*** Block opens ***

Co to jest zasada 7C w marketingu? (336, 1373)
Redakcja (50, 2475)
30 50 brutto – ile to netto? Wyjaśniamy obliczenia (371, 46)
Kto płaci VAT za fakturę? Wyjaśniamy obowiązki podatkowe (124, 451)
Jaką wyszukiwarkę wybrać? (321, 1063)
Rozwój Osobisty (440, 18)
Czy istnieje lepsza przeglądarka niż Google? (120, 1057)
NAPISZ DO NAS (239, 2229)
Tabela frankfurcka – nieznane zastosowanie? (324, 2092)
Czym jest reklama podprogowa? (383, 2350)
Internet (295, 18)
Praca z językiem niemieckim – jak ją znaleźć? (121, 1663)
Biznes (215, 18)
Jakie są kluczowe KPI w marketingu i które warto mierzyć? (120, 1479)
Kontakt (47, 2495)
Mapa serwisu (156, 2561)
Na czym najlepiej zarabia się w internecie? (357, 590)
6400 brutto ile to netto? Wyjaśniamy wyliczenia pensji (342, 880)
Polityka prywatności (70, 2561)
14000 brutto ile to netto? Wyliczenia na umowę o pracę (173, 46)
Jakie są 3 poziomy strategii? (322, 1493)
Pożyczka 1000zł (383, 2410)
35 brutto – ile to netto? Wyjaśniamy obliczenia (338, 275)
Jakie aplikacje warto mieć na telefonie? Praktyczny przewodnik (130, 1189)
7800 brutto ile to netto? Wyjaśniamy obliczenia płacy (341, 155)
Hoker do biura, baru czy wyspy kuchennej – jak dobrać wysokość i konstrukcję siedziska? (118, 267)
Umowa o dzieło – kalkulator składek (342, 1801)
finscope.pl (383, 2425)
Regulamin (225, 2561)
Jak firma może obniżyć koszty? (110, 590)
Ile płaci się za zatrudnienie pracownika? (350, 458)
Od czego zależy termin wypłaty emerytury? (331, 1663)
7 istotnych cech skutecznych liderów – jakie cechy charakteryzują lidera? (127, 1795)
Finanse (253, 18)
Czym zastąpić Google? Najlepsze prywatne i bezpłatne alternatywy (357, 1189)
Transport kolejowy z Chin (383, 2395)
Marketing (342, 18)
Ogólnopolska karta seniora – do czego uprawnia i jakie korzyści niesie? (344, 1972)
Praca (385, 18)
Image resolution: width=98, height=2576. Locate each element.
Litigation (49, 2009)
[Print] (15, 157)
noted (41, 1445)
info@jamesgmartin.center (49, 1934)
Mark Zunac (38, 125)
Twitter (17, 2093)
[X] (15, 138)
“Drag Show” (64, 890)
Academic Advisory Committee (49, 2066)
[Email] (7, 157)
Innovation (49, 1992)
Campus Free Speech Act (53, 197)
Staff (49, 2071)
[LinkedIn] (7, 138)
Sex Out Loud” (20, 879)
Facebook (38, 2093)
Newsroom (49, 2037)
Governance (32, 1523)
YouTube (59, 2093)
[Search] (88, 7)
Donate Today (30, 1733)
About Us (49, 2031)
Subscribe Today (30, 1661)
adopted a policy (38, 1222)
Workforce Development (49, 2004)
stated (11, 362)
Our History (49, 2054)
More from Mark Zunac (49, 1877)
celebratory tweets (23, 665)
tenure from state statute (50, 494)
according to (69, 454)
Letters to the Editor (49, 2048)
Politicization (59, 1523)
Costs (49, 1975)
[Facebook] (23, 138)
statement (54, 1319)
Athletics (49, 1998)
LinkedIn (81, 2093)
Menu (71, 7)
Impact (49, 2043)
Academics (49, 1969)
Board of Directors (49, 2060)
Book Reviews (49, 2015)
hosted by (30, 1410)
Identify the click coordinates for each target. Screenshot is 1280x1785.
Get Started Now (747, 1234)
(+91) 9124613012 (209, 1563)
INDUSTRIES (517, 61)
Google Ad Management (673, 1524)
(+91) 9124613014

*** Block closes ***

__What the task asks__
Repeat the entries word for word. Skip none of them.

__Output below__
Co to jest zasada 7C w marketingu? (336, 1373)
Redakcja (50, 2475)
30 50 brutto – ile to netto? Wyjaśniamy obliczenia (371, 46)
Kto płaci VAT za fakturę? Wyjaśniamy obowiązki podatkowe (124, 451)
Jaką wyszukiwarkę wybrać? (321, 1063)
Rozwój Osobisty (440, 18)
Czy istnieje lepsza przeglądarka niż Google? (120, 1057)
NAPISZ DO NAS (239, 2229)
Tabela frankfurcka – nieznane zastosowanie? (324, 2092)
Czym jest reklama podprogowa? (383, 2350)
Internet (295, 18)
Praca z językiem niemieckim – jak ją znaleźć? (121, 1663)
Biznes (215, 18)
Jakie są kluczowe KPI w marketingu i które warto mierzyć? (120, 1479)
Kontakt (47, 2495)
Mapa serwisu (156, 2561)
Na czym najlepiej zarabia się w internecie? (357, 590)
6400 brutto ile to netto? Wyjaśniamy wyliczenia pensji (342, 880)
Polityka prywatności (70, 2561)
14000 brutto ile to netto? Wyliczenia na umowę o pracę (173, 46)
Jakie są 3 poziomy strategii? (322, 1493)
Pożyczka 1000zł (383, 2410)
35 brutto – ile to netto? Wyjaśniamy obliczenia (338, 275)
Jakie aplikacje warto mieć na telefonie? Praktyczny przewodnik (130, 1189)
7800 brutto ile to netto? Wyjaśniamy obliczenia płacy (341, 155)
Hoker do biura, baru czy wyspy kuchennej – jak dobrać wysokość i konstrukcję siedziska? (118, 267)
Umowa o dzieło – kalkulator składek (342, 1801)
finscope.pl (383, 2425)
Regulamin (225, 2561)
Jak firma może obniżyć koszty? (110, 590)
Ile płaci się za zatrudnienie pracownika? (350, 458)
Od czego zależy termin wypłaty emerytury? (331, 1663)
7 istotnych cech skutecznych liderów – jakie cechy charakteryzują lidera? (127, 1795)
Finanse (253, 18)
Czym zastąpić Google? Najlepsze prywatne i bezpłatne alternatywy (357, 1189)
Transport kolejowy z Chin (383, 2395)
Marketing (342, 18)
Ogólnopolska karta seniora – do czego uprawnia i jakie korzyści niesie? (344, 1972)
Praca (385, 18)
Image resolution: width=98, height=2576. Locate each element.
Litigation (49, 2009)
[Print] (15, 157)
noted (41, 1445)
info@jamesgmartin.center (49, 1934)
Mark Zunac (38, 125)
Twitter (17, 2093)
[X] (15, 138)
“Drag Show” (64, 890)
Academic Advisory Committee (49, 2066)
[Email] (7, 157)
Innovation (49, 1992)
Campus Free Speech Act (53, 197)
Staff (49, 2071)
[LinkedIn] (7, 138)
Sex Out Loud” (20, 879)
Facebook (38, 2093)
Newsroom (49, 2037)
Governance (32, 1523)
YouTube (59, 2093)
[Search] (88, 7)
Donate Today (30, 1733)
About Us (49, 2031)
Subscribe Today (30, 1661)
adopted a policy (38, 1222)
Workforce Development (49, 2004)
stated (11, 362)
Our History (49, 2054)
More from Mark Zunac (49, 1877)
celebratory tweets (23, 665)
tenure from state statute (50, 494)
according to (69, 454)
Letters to the Editor (49, 2048)
Politicization (59, 1523)
Costs (49, 1975)
[Facebook] (23, 138)
statement (54, 1319)
Athletics (49, 1998)
LinkedIn (81, 2093)
Menu (71, 7)
Impact (49, 2043)
Academics (49, 1969)
Board of Directors (49, 2060)
Book Reviews (49, 2015)
hosted by (30, 1410)
Identify the click coordinates for each target. Screenshot is 1280x1785.
Get Started Now (747, 1234)
(+91) 9124613012 (209, 1563)
INDUSTRIES (517, 61)
Google Ad Management (673, 1524)
(+91) 9124613014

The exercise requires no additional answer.